E che la scuola pubblica abbia caratteristiche di «infungibilità » per un comune a noi pare questione neanche da discutere. E non è pensabile, sul versante generale e normativo, la banale constatazione che alcune funzioni possono esercitarle anche soggetti privati. Perché questo non può negare l’esercizio di un forte ruolo pubblico che la nostra Costituzione ci affida. Infine, richiamarsi all’obbedienza alla Costituzione significa anche saper scegliere. Il comune di Napoli ha scelto di stare dalla parte delle bambine e dei bambini senza demagogia e senza alcuna intenzione di aprire una stagione della «spesa facile». Che la Corte dei Conti abbia riscontrato come corretto il nostro comportamento rappresenta un fatto positivo per noi e, nell’immediato futuro, per tanti altri comuni.
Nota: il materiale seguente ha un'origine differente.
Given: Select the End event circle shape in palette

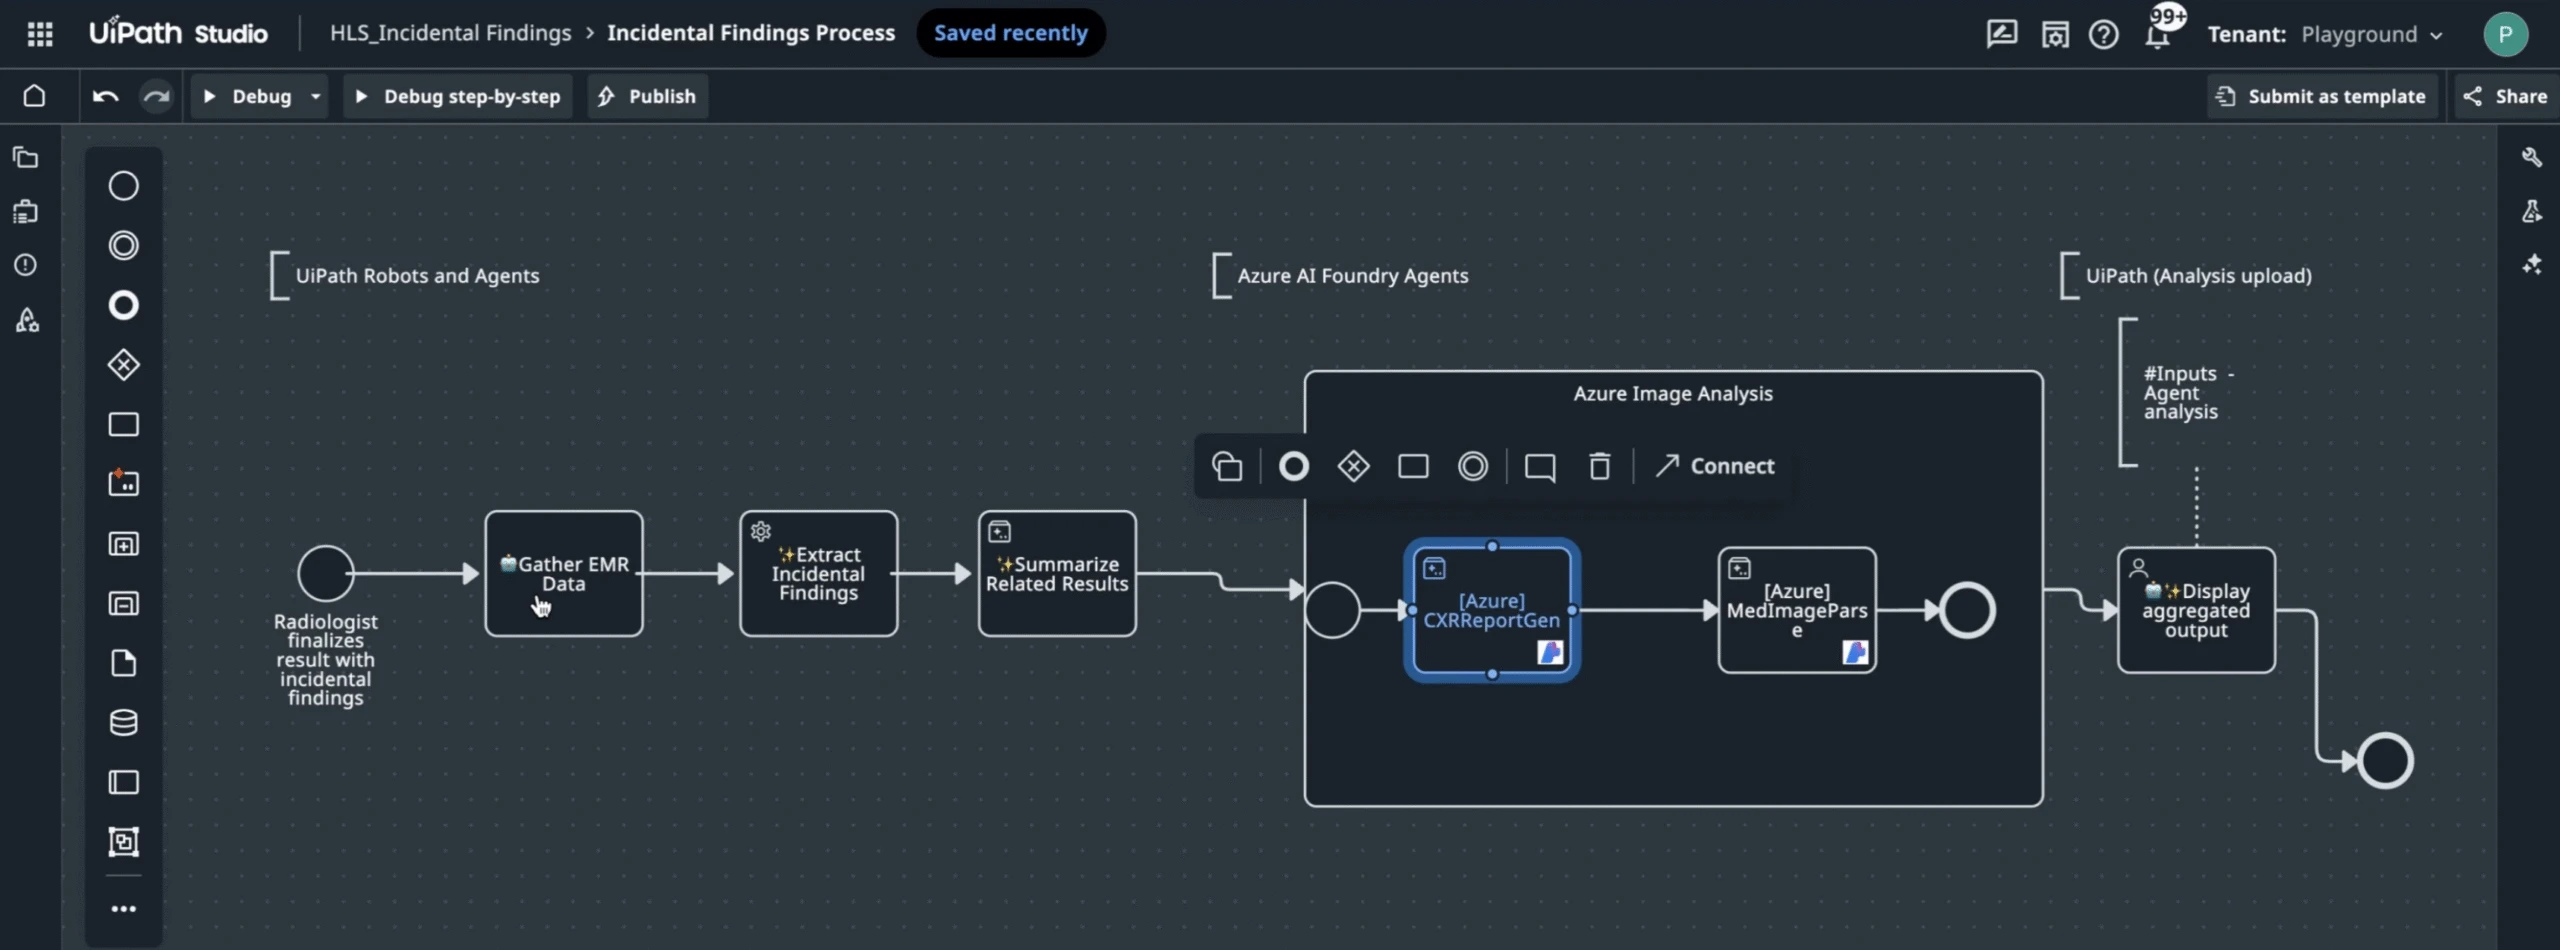Looking at the screenshot, I should [123, 305].
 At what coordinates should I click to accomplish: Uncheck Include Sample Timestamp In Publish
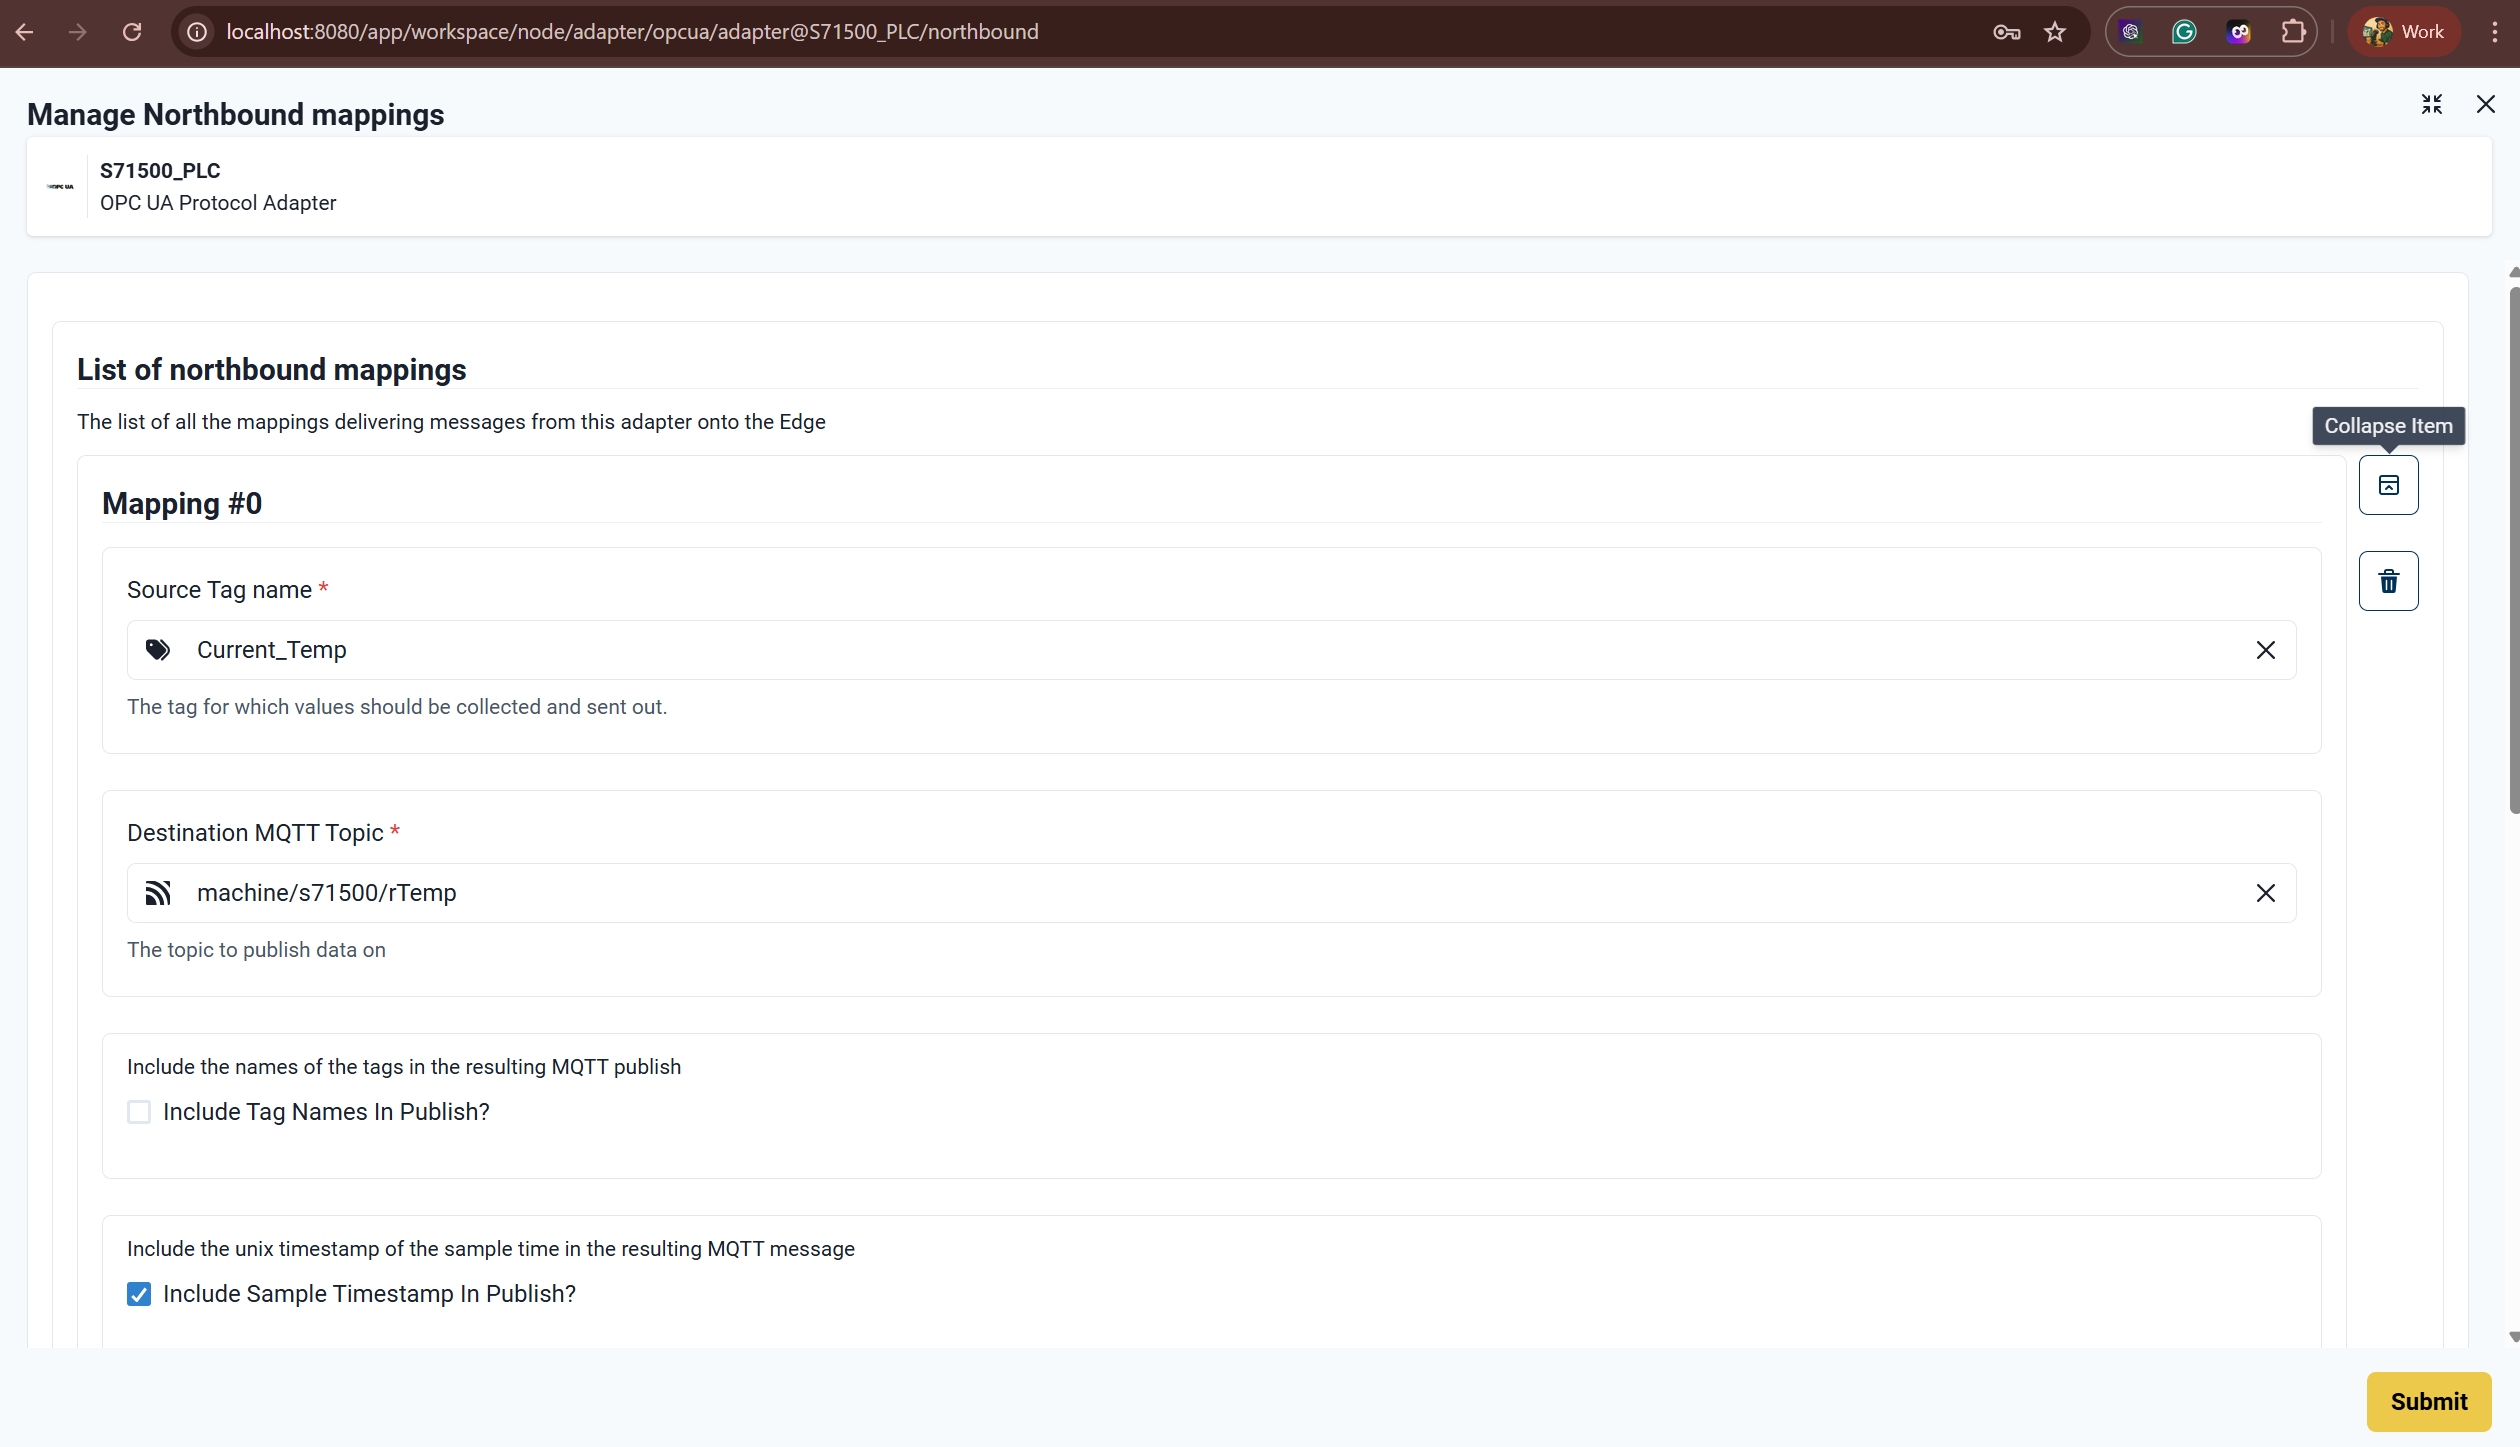point(139,1294)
Infatti, la nostra azione – suffragata dal giudizio di un autorevole organo di controllo – ha prodotto un beneficio generale, cioè si può cambiare tanta attività interpretativa pedissequa che metteva sotto il dettato dei vincoli di spesa i diritti costituzionalmente garantiti dalla nostra Costituzione. Il parere della Corte conferma il capovolgimento di questo piatto (e dolorosissimo nelle sue conseguenze) paradigma.
Un fatto di civiltà ora a disposizione di una stagione che deve sostituire al cieco risparmio che scarica contraddizioni e sofferenze sui territori, e sui soggetti più deboli in particolare, indifferente ad ognuno nella freddezza dei numeri, la scelta di partire dai diritti per affermare le scelte sulle spese.
Vanno in crisi – in questo modo – alcuni decenni di politiche monetaristiche. Che un Comune abbia svolto un ruolo di apripista e che un organo di controllo ne abbia confermato la correttezza dell’impostazione è motivo di gioia per tutti coloro che non hanno mai rinunciato a voler affermare un altro principio.